Atina’da seçim öncesinden başlayarak dört dopdolu gün geçirdik. Syriza’nın birinci parti olmasının heyecanını paylaştık. Uzun uzun yapılabilecekleri, olası tehlikeleri vs. bazen saatlerce masa etrafında konuştuk. Sorularımızın bazılarına cevap bulduk, bazılarına bulamadık. Hem teorik hem de pratik sonuçları bakımdan çok önemli bir eşik ve deneyim Yunanistan’da olanlar. Şimdiye kadar yapabildiğimizden daha fazla, daha yakından izlememiz ve […]
Atina’da seçim öncesinden başlayarak dört dopdolu gün geçirdik. Syriza’nın birinci parti olmasının heyecanını paylaştık. Uzun uzun yapılabilecekleri, olası tehlikeleri vs. bazen saatlerce masa etrafında konuştuk. Sorularımızın bazılarına cevap bulduk, bazılarına bulamadık. Hem teorik hem de pratik sonuçları bakımdan çok önemli bir eşik ve deneyim Yunanistan’da olanlar. Şimdiye kadar yapabildiğimizden daha fazla, daha yakından izlememiz ve etkileşim içinde olmamız gerekiyor. Daha ayrıntılı ve kapsamlı yazıları şimdilik erteleyerek, bu kısa yazıda sadece üç konuya dair gözlemlerimi paylaşmak istiyorum.
Syriza nasıl oldu da bu kadar destek buldu?

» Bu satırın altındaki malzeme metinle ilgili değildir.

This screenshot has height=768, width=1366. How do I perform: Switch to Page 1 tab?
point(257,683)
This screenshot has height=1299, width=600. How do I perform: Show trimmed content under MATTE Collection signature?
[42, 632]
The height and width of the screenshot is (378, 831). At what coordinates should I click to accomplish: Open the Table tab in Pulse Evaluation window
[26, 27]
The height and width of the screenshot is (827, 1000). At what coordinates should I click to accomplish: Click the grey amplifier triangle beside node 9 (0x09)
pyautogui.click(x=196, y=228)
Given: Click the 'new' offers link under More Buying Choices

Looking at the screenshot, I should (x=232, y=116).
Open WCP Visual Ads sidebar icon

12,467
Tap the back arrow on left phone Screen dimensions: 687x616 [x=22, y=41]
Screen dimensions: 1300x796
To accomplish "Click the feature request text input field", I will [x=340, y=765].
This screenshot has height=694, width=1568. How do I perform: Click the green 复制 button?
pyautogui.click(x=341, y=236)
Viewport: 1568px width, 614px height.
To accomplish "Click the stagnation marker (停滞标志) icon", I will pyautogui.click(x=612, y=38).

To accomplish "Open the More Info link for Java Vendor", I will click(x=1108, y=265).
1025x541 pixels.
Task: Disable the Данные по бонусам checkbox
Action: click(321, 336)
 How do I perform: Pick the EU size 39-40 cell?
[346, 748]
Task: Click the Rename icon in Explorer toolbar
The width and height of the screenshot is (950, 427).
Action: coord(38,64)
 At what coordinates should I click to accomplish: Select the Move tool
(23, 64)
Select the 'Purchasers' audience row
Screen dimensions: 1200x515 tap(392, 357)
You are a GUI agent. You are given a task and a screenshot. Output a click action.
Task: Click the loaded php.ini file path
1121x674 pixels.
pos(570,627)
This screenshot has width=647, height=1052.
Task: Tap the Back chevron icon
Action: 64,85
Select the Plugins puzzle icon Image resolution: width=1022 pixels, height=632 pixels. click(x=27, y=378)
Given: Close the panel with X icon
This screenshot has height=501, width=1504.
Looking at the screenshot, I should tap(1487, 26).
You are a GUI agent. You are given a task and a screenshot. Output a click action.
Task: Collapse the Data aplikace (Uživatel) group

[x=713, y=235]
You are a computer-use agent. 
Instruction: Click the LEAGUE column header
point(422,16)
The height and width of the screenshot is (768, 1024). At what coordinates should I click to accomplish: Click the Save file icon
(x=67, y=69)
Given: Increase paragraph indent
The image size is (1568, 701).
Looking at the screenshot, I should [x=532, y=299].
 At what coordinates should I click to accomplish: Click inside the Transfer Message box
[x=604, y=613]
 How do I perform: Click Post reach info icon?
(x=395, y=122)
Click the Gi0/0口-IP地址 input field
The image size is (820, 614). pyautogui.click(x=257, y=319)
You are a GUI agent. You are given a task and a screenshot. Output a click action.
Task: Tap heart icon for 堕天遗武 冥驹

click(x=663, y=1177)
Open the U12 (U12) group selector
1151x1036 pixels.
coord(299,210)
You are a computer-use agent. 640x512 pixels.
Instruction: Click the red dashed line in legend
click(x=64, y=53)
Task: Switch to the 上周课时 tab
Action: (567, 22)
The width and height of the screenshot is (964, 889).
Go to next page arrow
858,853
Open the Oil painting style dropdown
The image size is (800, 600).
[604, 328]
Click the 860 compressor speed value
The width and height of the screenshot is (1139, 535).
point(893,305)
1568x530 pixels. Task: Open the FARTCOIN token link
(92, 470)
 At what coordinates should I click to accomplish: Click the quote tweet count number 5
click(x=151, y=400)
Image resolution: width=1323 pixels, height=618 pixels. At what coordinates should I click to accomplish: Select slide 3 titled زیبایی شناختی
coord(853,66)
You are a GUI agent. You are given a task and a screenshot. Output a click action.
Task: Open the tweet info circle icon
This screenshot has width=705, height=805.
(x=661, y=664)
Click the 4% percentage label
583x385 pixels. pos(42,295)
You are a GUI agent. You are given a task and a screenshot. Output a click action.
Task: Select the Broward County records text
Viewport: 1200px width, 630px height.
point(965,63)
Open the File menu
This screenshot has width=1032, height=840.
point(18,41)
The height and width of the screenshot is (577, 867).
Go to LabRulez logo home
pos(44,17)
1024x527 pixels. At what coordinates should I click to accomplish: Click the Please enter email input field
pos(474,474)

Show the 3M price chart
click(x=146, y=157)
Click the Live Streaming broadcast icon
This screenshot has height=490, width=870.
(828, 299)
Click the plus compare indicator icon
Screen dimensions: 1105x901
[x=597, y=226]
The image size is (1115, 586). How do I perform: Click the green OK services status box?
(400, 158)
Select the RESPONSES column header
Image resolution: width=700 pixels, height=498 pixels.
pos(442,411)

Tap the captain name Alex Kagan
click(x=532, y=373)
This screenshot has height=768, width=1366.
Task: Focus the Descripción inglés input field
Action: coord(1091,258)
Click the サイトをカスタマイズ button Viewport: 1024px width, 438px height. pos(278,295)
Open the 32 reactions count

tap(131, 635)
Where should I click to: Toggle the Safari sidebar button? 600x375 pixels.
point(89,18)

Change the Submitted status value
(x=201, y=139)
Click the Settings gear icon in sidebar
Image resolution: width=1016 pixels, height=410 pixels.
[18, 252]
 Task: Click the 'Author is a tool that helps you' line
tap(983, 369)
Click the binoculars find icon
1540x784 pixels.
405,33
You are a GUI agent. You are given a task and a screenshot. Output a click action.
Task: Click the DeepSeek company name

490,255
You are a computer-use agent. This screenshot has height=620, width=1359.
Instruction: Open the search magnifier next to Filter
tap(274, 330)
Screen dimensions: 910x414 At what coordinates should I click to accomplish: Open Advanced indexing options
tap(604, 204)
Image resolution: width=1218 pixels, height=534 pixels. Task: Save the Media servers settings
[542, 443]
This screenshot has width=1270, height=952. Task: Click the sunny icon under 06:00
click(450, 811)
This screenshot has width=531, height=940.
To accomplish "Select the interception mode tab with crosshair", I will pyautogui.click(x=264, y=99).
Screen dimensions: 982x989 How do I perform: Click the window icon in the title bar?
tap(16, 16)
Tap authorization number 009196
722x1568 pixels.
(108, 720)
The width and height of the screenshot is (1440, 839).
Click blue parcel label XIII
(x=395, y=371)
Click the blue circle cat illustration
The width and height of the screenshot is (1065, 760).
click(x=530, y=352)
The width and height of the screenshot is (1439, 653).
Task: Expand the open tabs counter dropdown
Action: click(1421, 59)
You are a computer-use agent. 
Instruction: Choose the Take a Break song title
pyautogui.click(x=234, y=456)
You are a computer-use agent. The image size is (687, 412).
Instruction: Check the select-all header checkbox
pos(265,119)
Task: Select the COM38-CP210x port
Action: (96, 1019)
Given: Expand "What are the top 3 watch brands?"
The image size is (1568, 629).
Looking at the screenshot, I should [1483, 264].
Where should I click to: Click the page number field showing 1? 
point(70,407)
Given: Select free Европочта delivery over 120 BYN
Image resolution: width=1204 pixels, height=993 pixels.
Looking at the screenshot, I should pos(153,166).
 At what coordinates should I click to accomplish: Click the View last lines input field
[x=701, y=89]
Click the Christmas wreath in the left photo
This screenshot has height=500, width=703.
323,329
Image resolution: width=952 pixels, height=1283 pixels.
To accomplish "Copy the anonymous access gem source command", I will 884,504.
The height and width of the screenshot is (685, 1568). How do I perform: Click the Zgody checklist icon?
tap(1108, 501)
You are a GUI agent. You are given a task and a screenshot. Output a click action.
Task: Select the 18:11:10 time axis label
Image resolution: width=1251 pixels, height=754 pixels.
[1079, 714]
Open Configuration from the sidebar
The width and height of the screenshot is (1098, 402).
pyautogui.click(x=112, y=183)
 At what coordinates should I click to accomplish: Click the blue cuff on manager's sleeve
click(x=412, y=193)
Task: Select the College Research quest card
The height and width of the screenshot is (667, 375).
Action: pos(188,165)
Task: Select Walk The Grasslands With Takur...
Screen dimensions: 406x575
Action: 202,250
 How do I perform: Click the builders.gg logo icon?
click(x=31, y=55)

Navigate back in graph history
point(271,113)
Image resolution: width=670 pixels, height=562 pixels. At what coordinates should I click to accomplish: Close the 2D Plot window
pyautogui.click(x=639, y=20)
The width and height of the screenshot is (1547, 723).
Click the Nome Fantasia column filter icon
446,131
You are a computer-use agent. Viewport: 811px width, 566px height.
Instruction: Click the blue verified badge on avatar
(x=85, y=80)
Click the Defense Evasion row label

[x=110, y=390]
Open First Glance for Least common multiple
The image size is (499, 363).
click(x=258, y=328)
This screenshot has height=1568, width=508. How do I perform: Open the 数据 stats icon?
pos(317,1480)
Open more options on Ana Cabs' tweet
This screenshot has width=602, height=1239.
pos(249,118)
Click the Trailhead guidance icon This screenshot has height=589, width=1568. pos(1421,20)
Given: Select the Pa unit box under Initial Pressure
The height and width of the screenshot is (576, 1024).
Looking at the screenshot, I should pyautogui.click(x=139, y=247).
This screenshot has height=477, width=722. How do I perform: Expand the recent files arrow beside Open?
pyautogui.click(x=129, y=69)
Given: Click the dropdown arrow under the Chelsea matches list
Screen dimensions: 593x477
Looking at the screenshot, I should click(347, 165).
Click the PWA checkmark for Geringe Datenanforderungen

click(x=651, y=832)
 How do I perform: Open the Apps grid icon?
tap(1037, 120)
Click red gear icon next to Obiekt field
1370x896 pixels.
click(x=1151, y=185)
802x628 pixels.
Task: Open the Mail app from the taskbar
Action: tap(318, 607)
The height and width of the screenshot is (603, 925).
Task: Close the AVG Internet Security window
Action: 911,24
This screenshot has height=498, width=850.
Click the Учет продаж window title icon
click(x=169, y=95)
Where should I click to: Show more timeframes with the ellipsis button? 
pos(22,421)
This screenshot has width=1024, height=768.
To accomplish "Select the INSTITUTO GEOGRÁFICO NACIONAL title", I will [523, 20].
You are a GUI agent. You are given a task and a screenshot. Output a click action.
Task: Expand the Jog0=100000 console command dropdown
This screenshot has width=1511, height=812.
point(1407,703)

Yeni Demokrasi’den, Pasok’tan gına gelmiş. Herkes şikayetçi. Bu bıkkınlık Syriza’nın sağladığı desteği büyük ölçüde açıklıyor. “Her şeyi denedik, sıra Sol’da; bir de bunu deneyelim” ruh hali oldukça yaygın. Konuştuğum taksi şoförleri, garsonlar, otel çalışanları herhangi bir sol değeri benimsedikleri için değil, daha çok çaresizlikten Syriza’yı desteklemiş gibiler. Epeydir oy potansiyeli %4’lerde olan bir partinin çok kısa zamanda %36’nın üstüne çıkmasında, ekonomik krizin ve Troyka’cı politikaların tahribatının rolü büyük. Seçmenlerin, yıldıkları sağ partilerden desteklerini çekip hızla arayış içine girmelerinin arkasında son derece dinamik ve özgül koşullar var.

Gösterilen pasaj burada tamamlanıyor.